Four gardaí are to receive transcripts of taped conversations at Bandon Garda Station before Ian Bailey who is suing the State for damages following a High Court ruling today.
Mr Bailey wants to inspect the recordings and transcripts of them, as part of continuing preparations for his action for damages against the State arising from the conduct of the Garda investigation into murder of French film-maker Sophie Toscan du Plantier in west Cork in 1996.
He will now have to wait until the High Court decides on his application to inspect the transcripts in nine days time.
Mr Justice John Hedigan today ruled that the four gardaí who were represented in court – retired Detective Garda Jim Fitzgerald, Garda Michael Coughlan, Garda William Byrne and Superintendent Liam Hogan who were all attached to the West Cork garda division – are to be allowed inspect the part of the transcripts which relates to them.
The judge said it was unusual but it seemed to follow a logic as the rights of privacy of those mentioned in the transcripts would be protected.
A lever-arch file containing the transcripts was also handed in to the court by the State.
The judge was told the State had notified a number of people whose conversations had turned up in the transcripts including gardaí and various journalists.
Luan O'Braonain SC for the State said notification was difficult in relation to the journalists as some had identified themselves by their first name only, but the State had written to the organisations involved.

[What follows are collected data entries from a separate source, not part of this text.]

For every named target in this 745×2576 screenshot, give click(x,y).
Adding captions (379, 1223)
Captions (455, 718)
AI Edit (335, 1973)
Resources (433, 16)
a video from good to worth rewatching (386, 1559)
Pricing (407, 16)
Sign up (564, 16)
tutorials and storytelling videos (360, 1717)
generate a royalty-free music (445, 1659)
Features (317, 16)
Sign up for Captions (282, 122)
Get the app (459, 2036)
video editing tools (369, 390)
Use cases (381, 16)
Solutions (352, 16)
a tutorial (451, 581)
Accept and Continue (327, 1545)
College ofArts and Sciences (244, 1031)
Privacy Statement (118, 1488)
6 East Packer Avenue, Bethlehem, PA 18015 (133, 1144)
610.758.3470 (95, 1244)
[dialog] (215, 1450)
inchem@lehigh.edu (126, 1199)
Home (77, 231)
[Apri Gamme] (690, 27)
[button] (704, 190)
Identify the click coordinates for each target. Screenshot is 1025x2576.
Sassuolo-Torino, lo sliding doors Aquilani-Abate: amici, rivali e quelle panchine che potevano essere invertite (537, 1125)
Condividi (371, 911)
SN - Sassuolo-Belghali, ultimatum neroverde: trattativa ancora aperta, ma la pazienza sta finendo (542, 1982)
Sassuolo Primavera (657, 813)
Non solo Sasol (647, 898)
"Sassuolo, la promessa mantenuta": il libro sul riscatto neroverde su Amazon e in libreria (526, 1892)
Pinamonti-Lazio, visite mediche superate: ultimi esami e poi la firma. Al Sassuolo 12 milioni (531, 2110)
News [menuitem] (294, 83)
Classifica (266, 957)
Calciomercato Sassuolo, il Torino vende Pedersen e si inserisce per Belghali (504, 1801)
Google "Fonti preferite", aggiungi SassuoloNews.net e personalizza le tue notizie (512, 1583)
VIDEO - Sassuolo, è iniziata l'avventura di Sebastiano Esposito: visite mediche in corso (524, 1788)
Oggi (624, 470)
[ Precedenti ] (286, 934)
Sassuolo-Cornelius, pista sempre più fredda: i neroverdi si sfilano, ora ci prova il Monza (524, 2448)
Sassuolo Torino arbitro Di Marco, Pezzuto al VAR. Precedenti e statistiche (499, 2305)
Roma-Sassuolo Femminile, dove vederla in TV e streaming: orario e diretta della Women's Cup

Mr Justice Hedigan said the State could only do its best and the people had to be notified out of respect for their right to privacy.
Retired Detective Garda Jim Fitzgerald was among ten of people who had written to the State asking that, if the discovered communications related to them in any way, they should be given prior notice of that before any permission is given to Mr Bailey to inspect them.
The judge was told Mr Fitzgerald, along with three other gardaí, was represented in court.
Mr Bailey’s counsel Martin Giblin SC said he was "becoming increasingly alarmed" at the proceedings and he was afraid his side would become "mired" in paper work with the hazard for Mr Bailey of incurring extra legal costs.
Mr Justice Hedigan said he had to take into account and respect the privacy of those whose conversations may be overheard and examined.
The judge said he had the constitutional rights of citizens to protect.
The judge added he was very conscious of Mr Bailey's right to bring proceedings against the State, but where a conflicting right arises he had to balance that and take it into account.
The judge also indicated the case will go before a jury in the autumn.